1st Dimension Table - This will contain events from the I94 immigration data.
Columns:
i94yr = 4 digit year i94mon = numeric month i94cit = 3 digit code of origin city i94port = 3 character code of destination city arrdate = arrival date i94mode = 1 digit travel code depdate = departure date i94visa = reason for immigration

2nd Dimension Table - This will contain city temperature data.
Columns:
i94port = 3 character code of destination city (mapped from cleaned up immigration data) AverageTemperature = average temperature City = city name Country = country name Latitude= latitude Longitude = longitude

#### Step 5: Complete Project Write Up
* Clearly state the rationale for the choice of tools and technologies for the project.
Rationale: In this project, we used Spark since it can easily handle multiple file formats (SAS, csv, etc) that contain large amounts of data. To process the input files into data frames we have used Spark SQL and manipulated via standard SQL join operations to create the tables.

* Propose how often the data should be updated and why.
Schedule:  We should update the data monthly. Because the format of the raw files are monthly.

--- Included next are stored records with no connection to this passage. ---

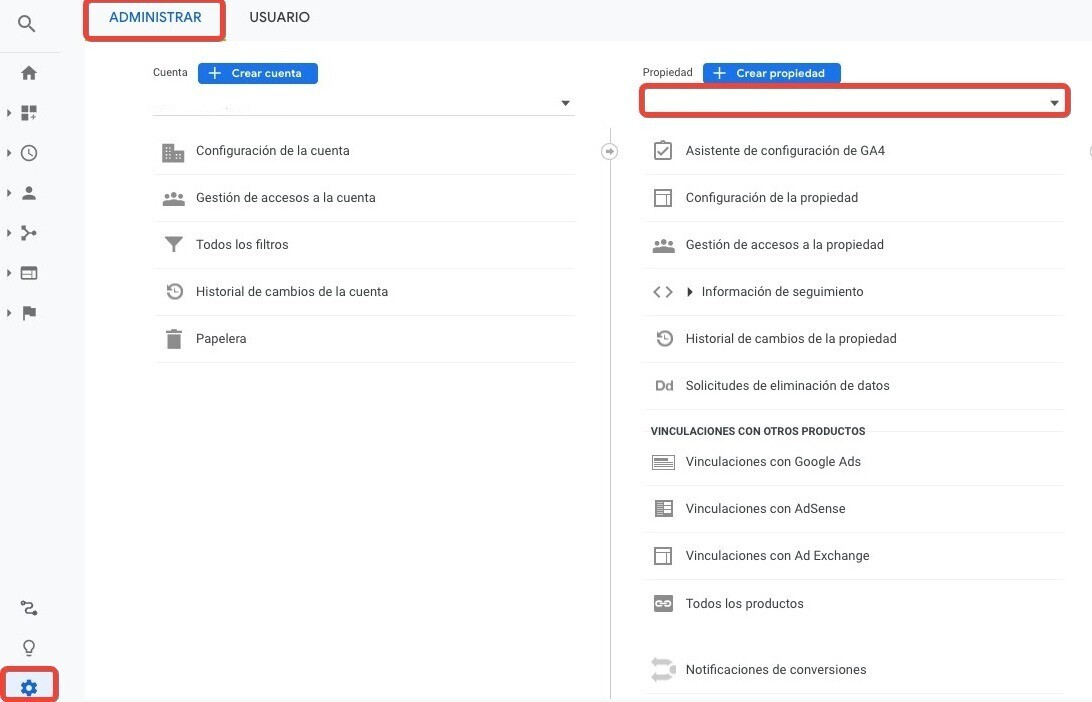Open the Customization grid icon

pyautogui.click(x=28, y=112)
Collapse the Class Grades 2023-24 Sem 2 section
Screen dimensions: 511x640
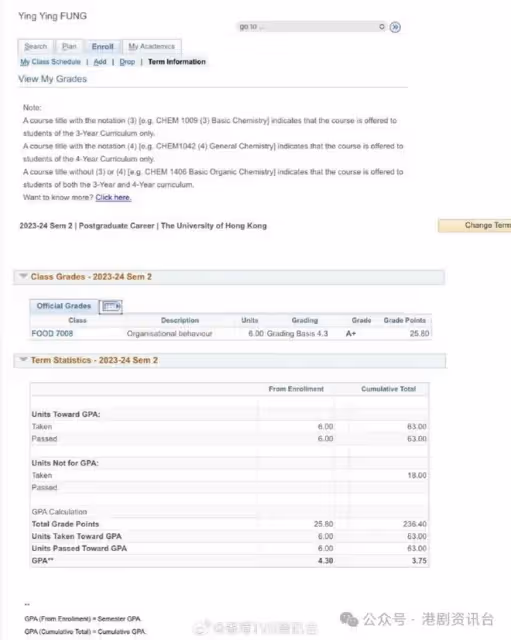click(x=23, y=276)
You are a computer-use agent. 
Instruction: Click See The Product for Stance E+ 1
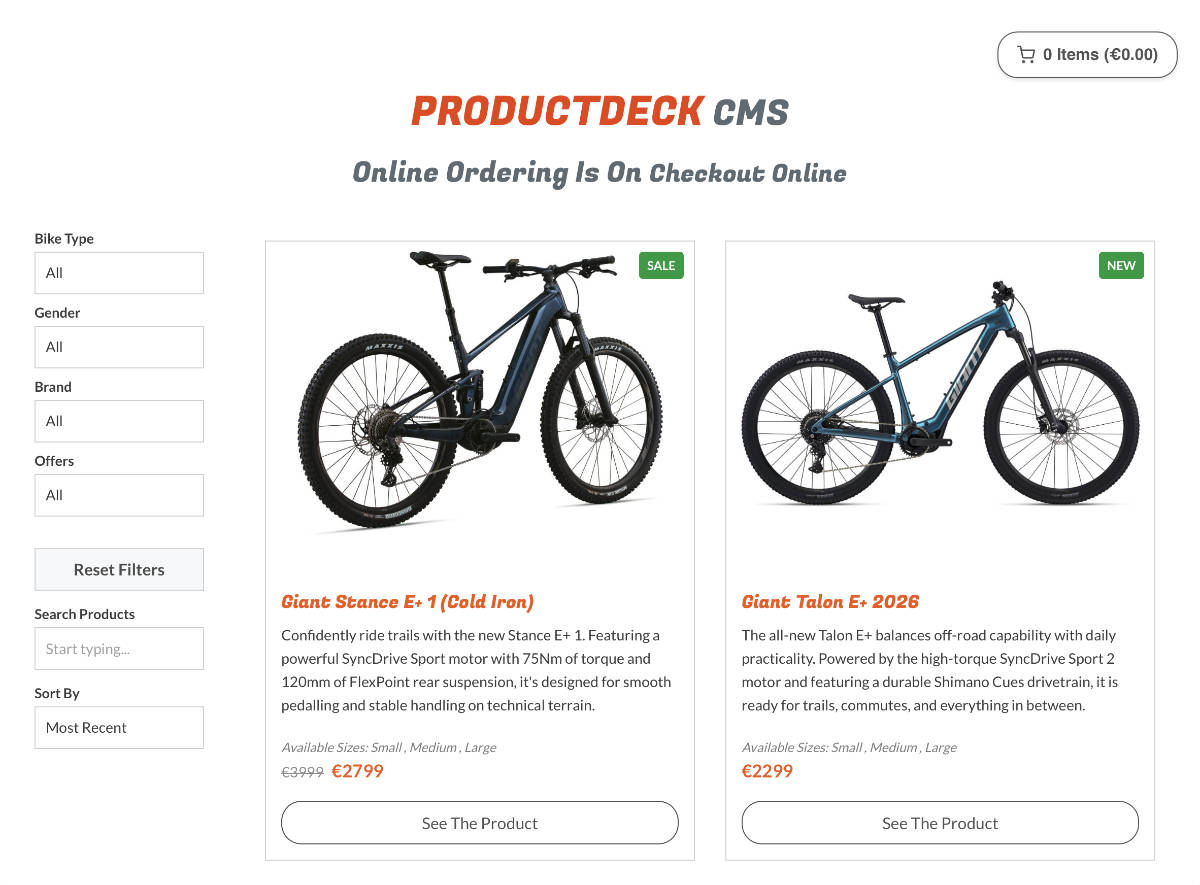480,823
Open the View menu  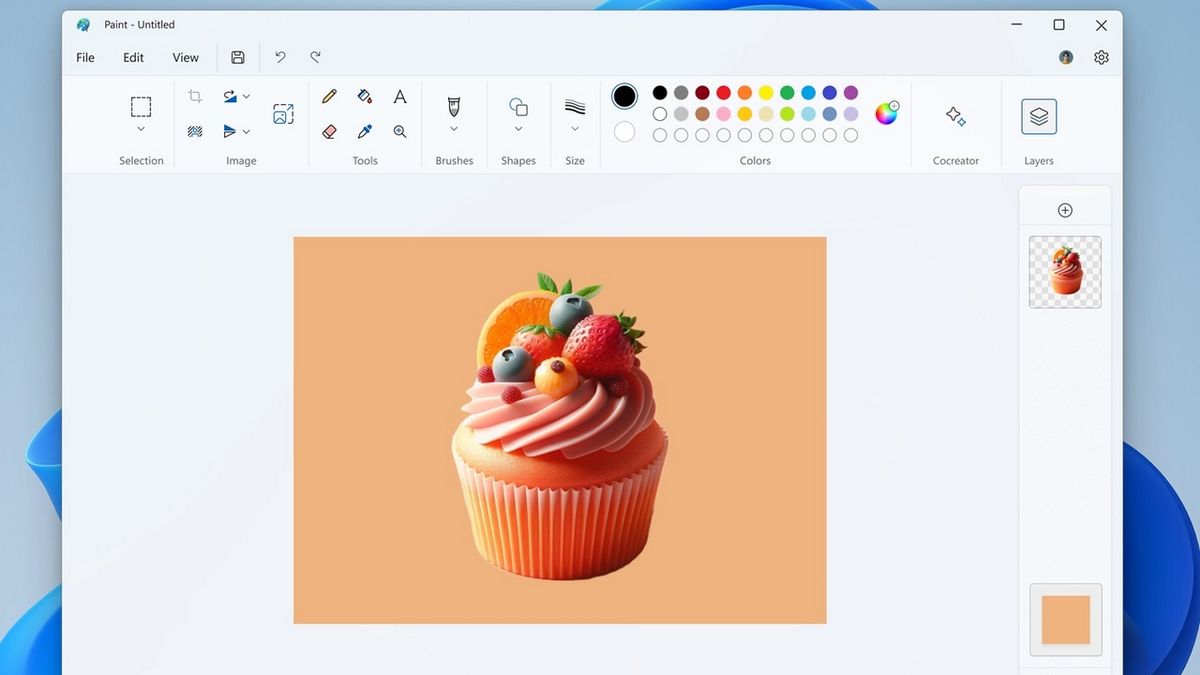click(185, 57)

* Write a description of how you would approach the problem differently under the following scenarios:
 * The data was increased by 100x
 Use redshift to upload it.
 * The data populates a dashboard that must be updated on a daily basis by 7am every day.
 To acheive an automation we can use Airflow.
 * The database needed to be accessed by 100+ people.
 we could consider publishing the parquet files to HDFS and giving read access to users that need it.